Over the past year the state of video, according to GroupM’s latest report, has seen little material change, but the reasons and means of that change are becoming clearer.
Key findings include:
There is still a place for the big screen
The young may yet return to the main screen. They are already saturated with smartphones, and screen size is a binding constraint. Big screens encourage viewing, particularly for SVOD, YouTube and sports.
Addressable TV lacks reach
Supply and use of addressable television continues to expand, but it remains a very small portion of the market and therefore is limited in its commercial potency. It’s possible, however, that AT&T’s acquisition of Time Warner, together with the 2013 acquisition of NBCU by Comcast, may catalyse change. These vertically integrated companies have a significant share of homes served and content viewed.

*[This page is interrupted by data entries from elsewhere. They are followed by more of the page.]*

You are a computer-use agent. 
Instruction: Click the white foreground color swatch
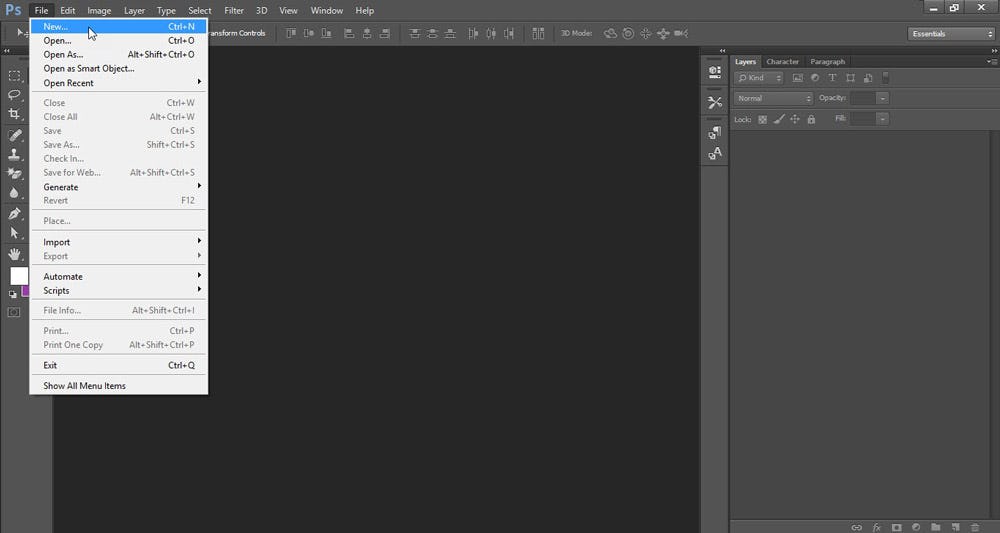coord(18,275)
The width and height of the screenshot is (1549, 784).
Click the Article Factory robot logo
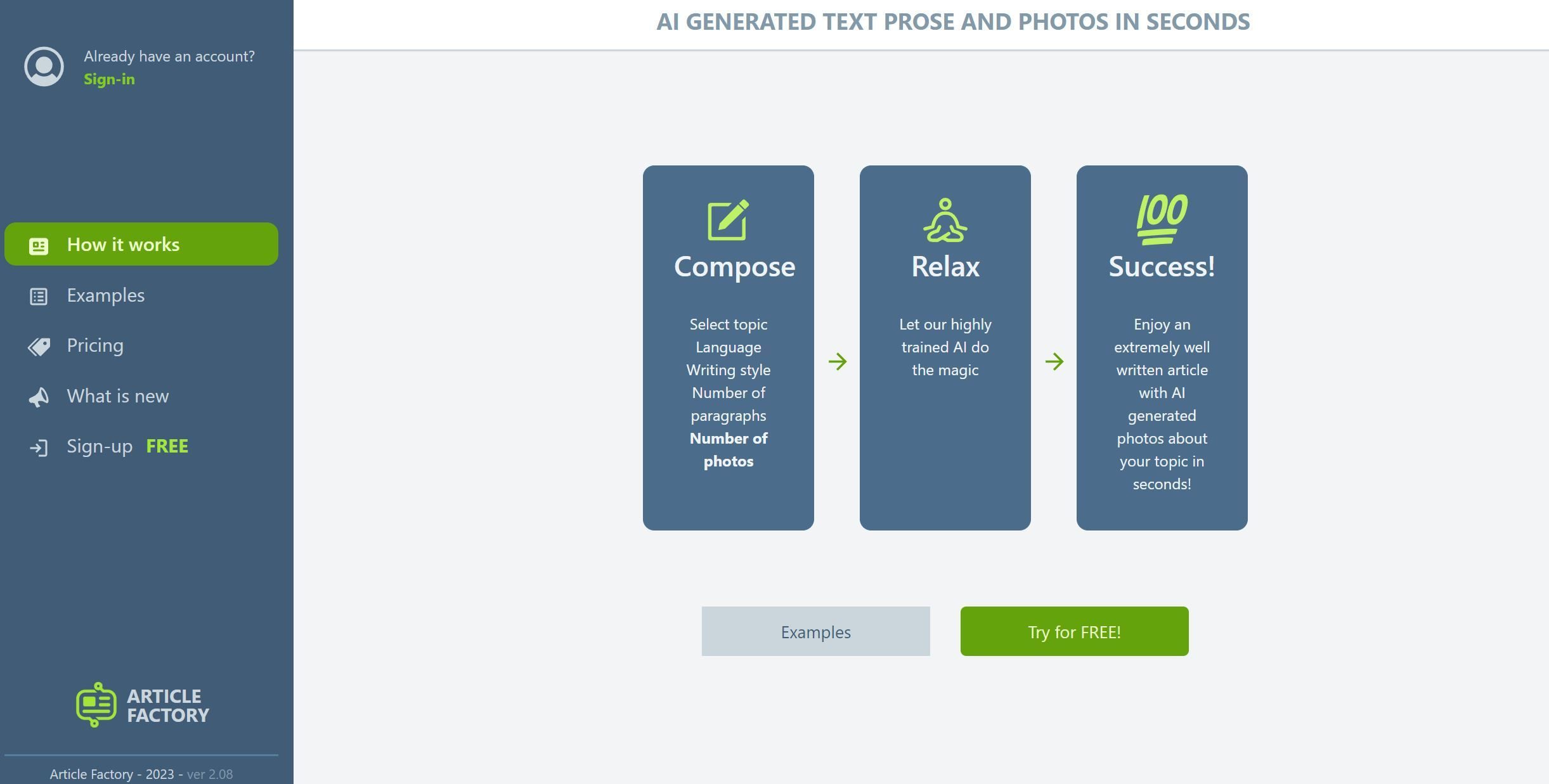[96, 704]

One thing is for sure: linear television is still perceived to be as effective as ever, despite the absence of granular measurement
TV is still about reach
Data adornments are welcome only if they make that reach more intelligent and more intimate, expanding television’s relationship to sales and downstream financial and performance metrics, as any advertiser on earth would hope to achieve. This entails two key points of balance (or complications). The first is knowing how to weigh the cost efficiency and scale of broadcast advertising in broad geographies with maximising reach against highly-targeted subsets of a national population. If television’s core function is reach, then our priority must be developing new currencies, data pipelines and planning/measurement frameworks with a strategic view of the metrics that really matter to clients.
Ads are getting shorter and that’s a good thing
Japan’s standard length has been 15” for decades. The average in Europe is 22”. In the USA, 61% of ads were 30” in 2014, falling to 49% by the first half of 2017, while at the same time 15” copy rose from 29% to 36% and 10” from 2% to 5%. In June 2018, Nielsen published results from its “neurological ad compression” study of 80 US TV ad campaigns, finding 15” spots can work as well or better than 30” across a number of metrics: action intent, effectiveness, emotion, and memory.